So, that being said, I agree.  Again, for them to have the OK to just waltz in, while you're in the middle of dinner or taking a crap, isn't right, IMHO.


----------



## LuckyKBoxer (May 16, 2011)

MJS said:


> Yup, and if you read what I said in my initial paragraph, you'd see that I clearly stated that I dont see why, they should be allowed in as long as there is no issue currently going on that would require them to be there, ie: a domestic, etc.
> 
> So, that being said, I agree. Again, for them to have the OK to just waltz in, while you're in the middle of dinner or taking a crap, isn't right, IMHO.


 
so I guess my question is.. to you or anyone.. why are we coming to this point? Is this trickledown from 9/11? Is this an ongoing byproduct of the fear of terrorism, and bad guys, and the government wanting to protect us at all costs?
Or is this something much worse. Is this a sign of whats coming? Is this a shift that our government is making to become something new, something different then what it has been? Is the change Obama promised? I don't know about everyone else, but all I have seen sicne this administration has taken over is huge leaps and bounds into bigger government, more intrusion in our lives and our rights, and an outright attack on our freedoms. 
I do not understand how this story is not the biggest story on news right now.
literally this one decision as it stands has turned that state into a police state, where the government under the guise of law enforcement can pretty much do what they want, when they want, and you have no rights to protect you. I find this horrifying. I am not so worried about terrorists anymore. My own government is scaring me more then they are at the moment.


----------



## MJS (May 16, 2011)

LuckyKBoxer said:


> so I guess my question is.. to you or anyone.. why are we coming to this point? Is this trickledown from 9/11? Is this an ongoing byproduct of the fear of terrorism, and bad guys, and the government wanting to protect us at all costs?
> Or is this something much worse. Is this a sign of whats coming? Is this a shift that our government is making to become something new, something different then what it has been? Is the change Obama promised? I don't know about everyone else, but all I have seen sicne this administration has taken over is huge leaps and bounds into bigger government, more intrusion in our lives and our rights, and an outright attack on our freedoms.
> I do not understand how this story is not the biggest story on news right now.
> literally this one decision as it stands has turned that state into a police state, where the government under the guise of law enforcement can pretty much do what they want, when they want, and you have no rights to protect you. I find this horrifying. I am not so worried about terrorists anymore. My own government is scaring me more then they are at the moment.


 
I have no solid answer...all I can do is speculate.  IMO, alot of the time, when rules, policies, laws, etc are made, they're made by people who have no clue what they're doing.  What I find interesting about this whole thing, is while the courts made a ruling, all they're saying is this:

"In a 3-2 decision, Justice Steven David writing for the court said if a police officer wants to enter a home for any reason or no reason at all, a homeowner cannot do anything to block the officer's entry.
"We believe ... a right to resist an unlawful police entry into a home is against public policy and is incompatible with modern Fourth Amendment jurisprudence," David said. "We also find that allowing resistance unnecessarily escalates the level of violence and therefore the risk of injuries to all parties involved without preventing the arrest."
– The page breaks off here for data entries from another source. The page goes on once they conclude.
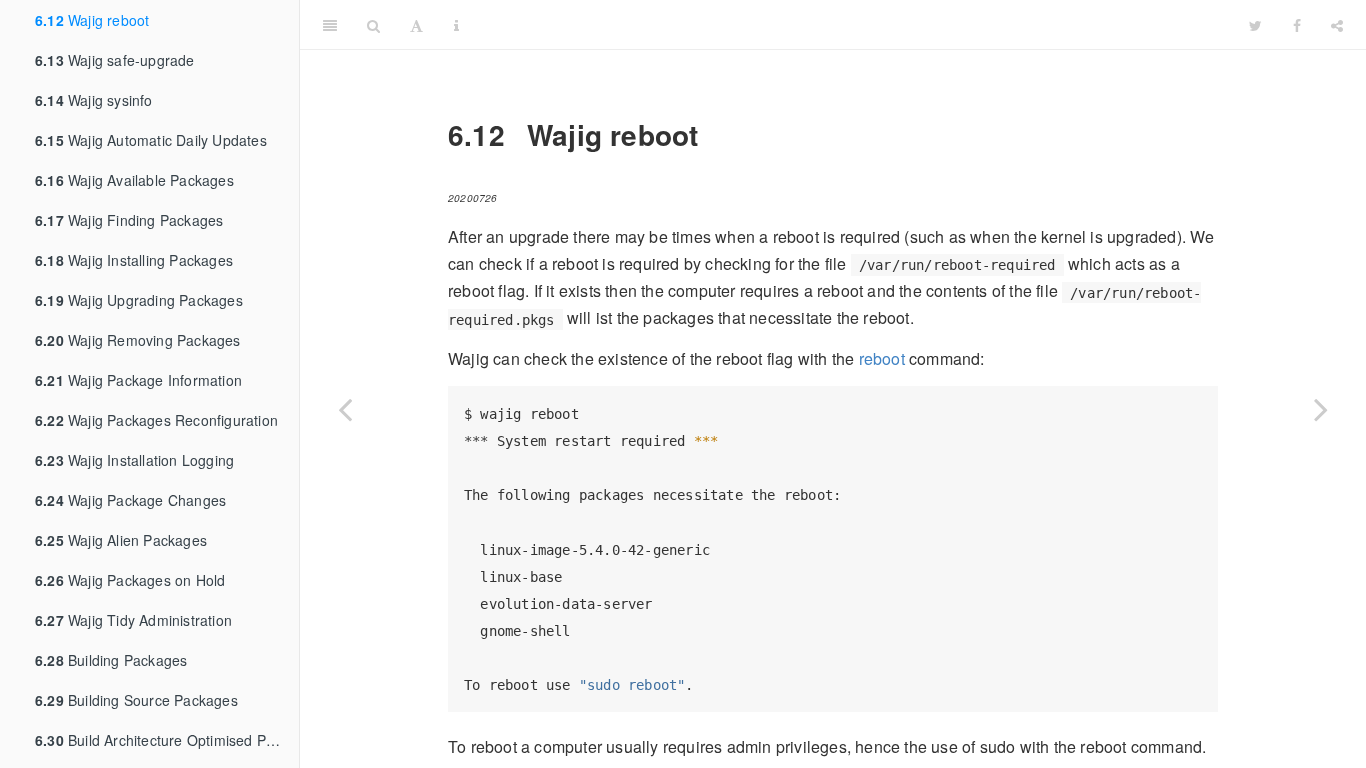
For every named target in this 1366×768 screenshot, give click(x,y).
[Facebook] (1297, 25)
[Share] (1337, 25)
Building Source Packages (136, 700)
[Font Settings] (416, 25)
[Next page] (1321, 409)
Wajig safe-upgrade (115, 60)
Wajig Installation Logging (134, 460)
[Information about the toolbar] (456, 25)
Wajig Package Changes (130, 500)
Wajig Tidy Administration (133, 620)
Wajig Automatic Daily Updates (151, 140)
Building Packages (111, 660)
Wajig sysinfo (94, 100)
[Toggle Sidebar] (330, 25)
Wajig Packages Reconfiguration (156, 420)
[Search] (373, 25)
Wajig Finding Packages (129, 220)
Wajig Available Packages (134, 180)
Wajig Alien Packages (121, 540)
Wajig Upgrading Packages (139, 300)
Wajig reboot (92, 20)
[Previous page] (345, 409)
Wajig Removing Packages (138, 340)
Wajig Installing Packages (134, 260)
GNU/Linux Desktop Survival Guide (854, 24)
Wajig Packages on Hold (130, 580)
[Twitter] (1255, 25)
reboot (882, 358)
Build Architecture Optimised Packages (167, 740)
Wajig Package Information (138, 380)
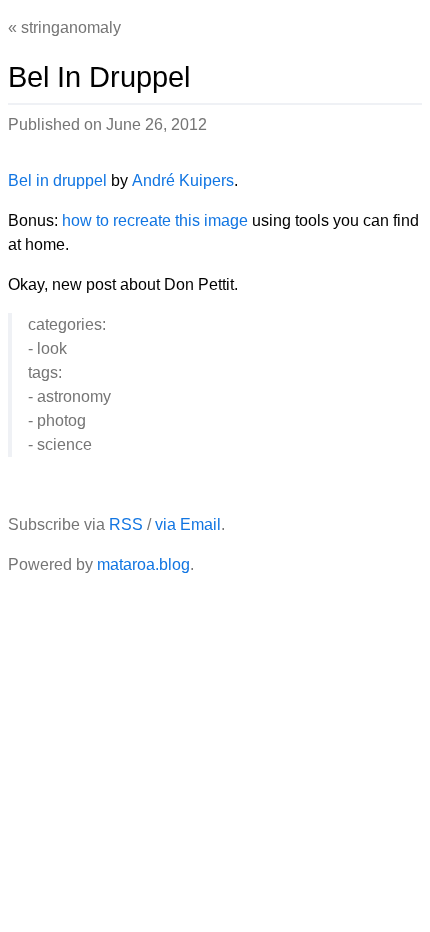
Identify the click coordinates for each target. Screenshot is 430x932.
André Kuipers (183, 180)
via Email (188, 524)
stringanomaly (71, 27)
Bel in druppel (57, 180)
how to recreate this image (155, 220)
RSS (126, 524)
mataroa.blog (143, 564)
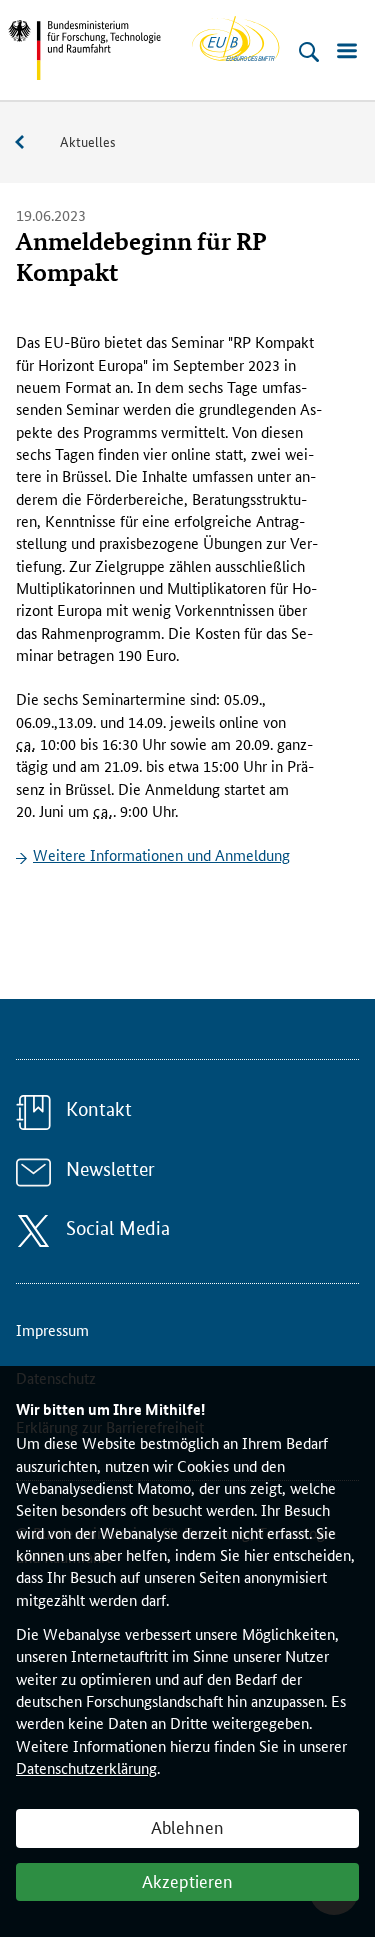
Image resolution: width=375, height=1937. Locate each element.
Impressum (52, 1329)
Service (30, 142)
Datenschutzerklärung (86, 1767)
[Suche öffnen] (309, 52)
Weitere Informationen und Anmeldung (161, 854)
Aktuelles (88, 141)
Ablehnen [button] (187, 1826)
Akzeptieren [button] (187, 1880)
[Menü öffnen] (347, 52)
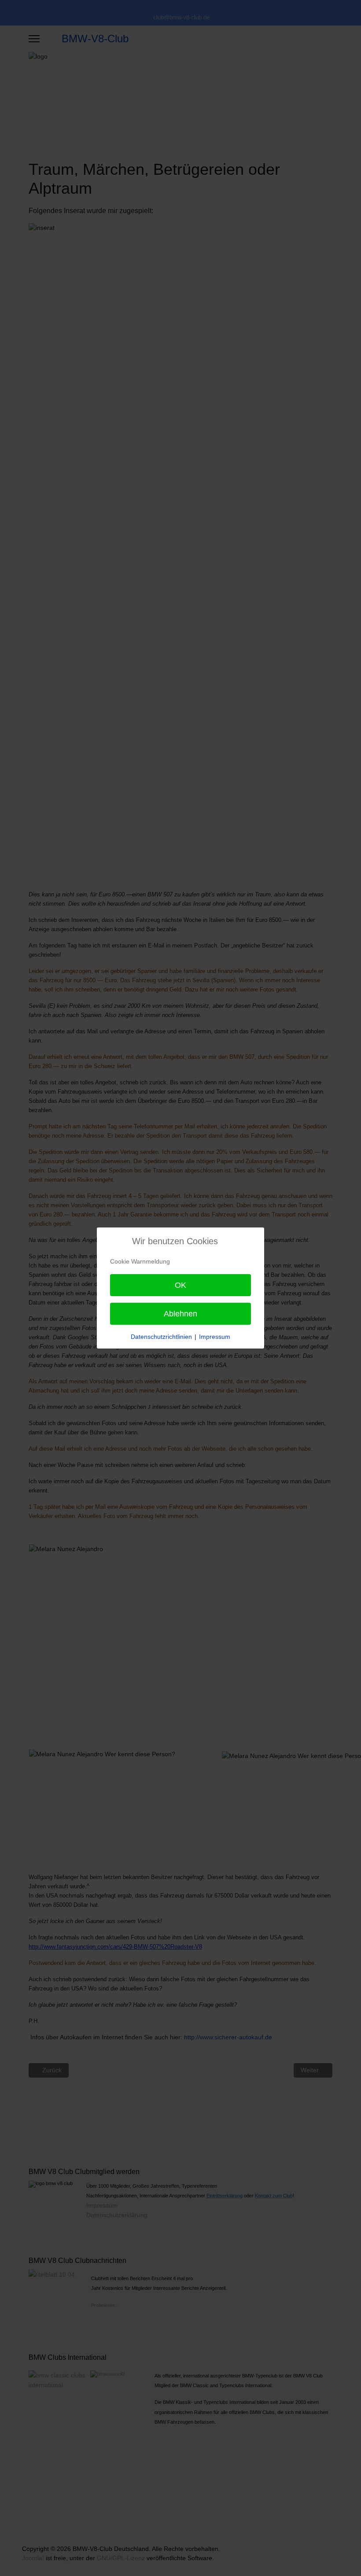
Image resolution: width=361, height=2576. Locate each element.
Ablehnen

But looking at this, I'm not seeing a clear cut reason as to WHY they'd have to be allowed in, for no good reason.  Hmm..I dont know...but it sounds to me like they're trying to circumvent the 4th Amendment.


----------



## LuckyKBoxer (May 16, 2011)

MJS said:


> I have no solid answer...all I can do is speculate. IMO, alot of the time, when rules, policies, laws, etc are made, they're made by people who have no clue what they're doing. What I find interesting about this whole thing, is while the courts made a ruling, all they're saying is this:
> 
> "In a 3-2 decision, Justice Steven David writing for the court said if a police officer wants to enter a home for any reason or no reason at all, a homeowner cannot do anything to block the officer's entry.
> "We believe ... a right to resist an unlawful police entry into a home is against public policy and is incompatible with modern Fourth Amendment jurisprudence," David said. "We also find that allowing resistance unnecessarily escalates the level of violence and therefore the risk of injuries to all parties involved without preventing the arrest."
> ...


 

it almost sounds like they are saying.... if the rape is going to happen, do not fight back, allow it to happen and then pursue the rapist in the court of law.....
ummm no I think I would fight a rapist before I am violated thank you very much.
wierd.


----------



## WC_lun (May 16, 2011)

Officers still need either probable cause or a warrant to enter a private residence.  Is that 100% adhered to?  No, or criminals would never get off for illegal search and siezure.  However it is still the law. Now attacking an officer making an illegal entry into your home is more often than not going to get you in hot water. There is a time and place for everything.  At that moment with a gun is not it.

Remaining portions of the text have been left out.